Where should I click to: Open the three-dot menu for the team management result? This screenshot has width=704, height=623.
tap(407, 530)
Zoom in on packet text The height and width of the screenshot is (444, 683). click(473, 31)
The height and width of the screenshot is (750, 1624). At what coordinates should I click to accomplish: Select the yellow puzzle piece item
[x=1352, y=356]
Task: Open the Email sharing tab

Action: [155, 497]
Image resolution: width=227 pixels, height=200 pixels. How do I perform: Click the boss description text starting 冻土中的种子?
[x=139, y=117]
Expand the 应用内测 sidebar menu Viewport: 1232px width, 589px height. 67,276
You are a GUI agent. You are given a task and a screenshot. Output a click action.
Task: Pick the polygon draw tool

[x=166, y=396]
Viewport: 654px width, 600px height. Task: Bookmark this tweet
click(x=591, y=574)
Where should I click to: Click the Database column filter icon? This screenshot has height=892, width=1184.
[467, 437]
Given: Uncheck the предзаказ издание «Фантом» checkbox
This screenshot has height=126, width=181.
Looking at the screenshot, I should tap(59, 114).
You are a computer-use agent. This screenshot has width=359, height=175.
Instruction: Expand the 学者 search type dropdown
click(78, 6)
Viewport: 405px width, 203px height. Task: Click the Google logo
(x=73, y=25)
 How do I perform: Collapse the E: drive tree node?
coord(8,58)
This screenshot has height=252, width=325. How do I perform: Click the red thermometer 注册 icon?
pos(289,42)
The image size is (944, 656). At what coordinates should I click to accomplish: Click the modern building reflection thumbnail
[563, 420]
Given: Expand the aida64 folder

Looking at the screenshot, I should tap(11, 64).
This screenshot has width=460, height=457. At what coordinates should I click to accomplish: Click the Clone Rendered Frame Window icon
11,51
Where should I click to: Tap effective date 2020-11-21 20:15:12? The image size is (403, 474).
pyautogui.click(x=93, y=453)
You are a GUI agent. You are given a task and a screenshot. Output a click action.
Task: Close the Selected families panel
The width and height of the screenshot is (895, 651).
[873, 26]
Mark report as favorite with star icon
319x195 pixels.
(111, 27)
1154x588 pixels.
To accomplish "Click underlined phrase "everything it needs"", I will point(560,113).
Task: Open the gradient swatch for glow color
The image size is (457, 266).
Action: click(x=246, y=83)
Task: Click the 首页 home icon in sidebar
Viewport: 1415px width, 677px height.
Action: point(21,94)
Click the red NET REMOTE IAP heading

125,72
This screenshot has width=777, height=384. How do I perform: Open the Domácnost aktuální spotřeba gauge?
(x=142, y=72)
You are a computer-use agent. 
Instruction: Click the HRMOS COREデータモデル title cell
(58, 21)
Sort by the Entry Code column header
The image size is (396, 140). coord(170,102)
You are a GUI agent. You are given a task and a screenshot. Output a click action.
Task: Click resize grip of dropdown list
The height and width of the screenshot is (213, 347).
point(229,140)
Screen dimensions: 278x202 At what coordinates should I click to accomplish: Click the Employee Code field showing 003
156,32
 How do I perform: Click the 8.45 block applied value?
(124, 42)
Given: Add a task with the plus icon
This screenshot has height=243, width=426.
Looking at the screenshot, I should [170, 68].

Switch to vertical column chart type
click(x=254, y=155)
________________________
__HOW TO COMPLETE THIS TASK__.
Exactly as they stand, restate all the lines of the listing.

__RESULT__.
Where should I click to: Open the three-dot menu for the team management result? This screenshot has width=704, height=623.
tap(407, 530)
Zoom in on packet text The height and width of the screenshot is (444, 683). click(473, 31)
The height and width of the screenshot is (750, 1624). At what coordinates should I click to accomplish: Select the yellow puzzle piece item
[x=1352, y=356]
Task: Open the Email sharing tab

Action: [155, 497]
Image resolution: width=227 pixels, height=200 pixels. How do I perform: Click the boss description text starting 冻土中的种子?
[x=139, y=117]
Expand the 应用内测 sidebar menu Viewport: 1232px width, 589px height. 67,276
You are a GUI agent. You are given a task and a screenshot. Output a click action.
Task: Pick the polygon draw tool

[x=166, y=396]
Viewport: 654px width, 600px height. Task: Bookmark this tweet
click(x=591, y=574)
Where should I click to: Click the Database column filter icon? This screenshot has height=892, width=1184.
[467, 437]
Given: Uncheck the предзаказ издание «Фантом» checkbox
This screenshot has height=126, width=181.
Looking at the screenshot, I should tap(59, 114).
You are a computer-use agent. This screenshot has width=359, height=175.
Instruction: Expand the 学者 search type dropdown
click(78, 6)
Viewport: 405px width, 203px height. Task: Click the Google logo
(x=73, y=25)
 How do I perform: Collapse the E: drive tree node?
coord(8,58)
This screenshot has height=252, width=325. How do I perform: Click the red thermometer 注册 icon?
pos(289,42)
The image size is (944, 656). At what coordinates should I click to accomplish: Click the modern building reflection thumbnail
[563, 420]
Given: Expand the aida64 folder

Looking at the screenshot, I should tap(11, 64).
This screenshot has width=460, height=457. At what coordinates should I click to accomplish: Click the Clone Rendered Frame Window icon
11,51
Where should I click to: Tap effective date 2020-11-21 20:15:12? The image size is (403, 474).
pyautogui.click(x=93, y=453)
You are a GUI agent. You are given a task and a screenshot. Output a click action.
Task: Close the Selected families panel
The width and height of the screenshot is (895, 651).
[873, 26]
Mark report as favorite with star icon
319x195 pixels.
(111, 27)
1154x588 pixels.
To accomplish "Click underlined phrase "everything it needs"", I will point(560,113).
Task: Open the gradient swatch for glow color
The image size is (457, 266).
Action: click(x=246, y=83)
Task: Click the 首页 home icon in sidebar
Viewport: 1415px width, 677px height.
Action: point(21,94)
Click the red NET REMOTE IAP heading

125,72
This screenshot has width=777, height=384. How do I perform: Open the Domácnost aktuální spotřeba gauge?
(x=142, y=72)
You are a computer-use agent. 
Instruction: Click the HRMOS COREデータモデル title cell
(58, 21)
Sort by the Entry Code column header
The image size is (396, 140). coord(170,102)
You are a GUI agent. You are given a task and a screenshot. Output a click action.
Task: Click resize grip of dropdown list
The height and width of the screenshot is (213, 347).
point(229,140)
Screen dimensions: 278x202 At what coordinates should I click to accomplish: Click the Employee Code field showing 003
156,32
 How do I perform: Click the 8.45 block applied value?
(124, 42)
Given: Add a task with the plus icon
This screenshot has height=243, width=426.
Looking at the screenshot, I should [170, 68].

Switch to vertical column chart type
click(x=254, y=155)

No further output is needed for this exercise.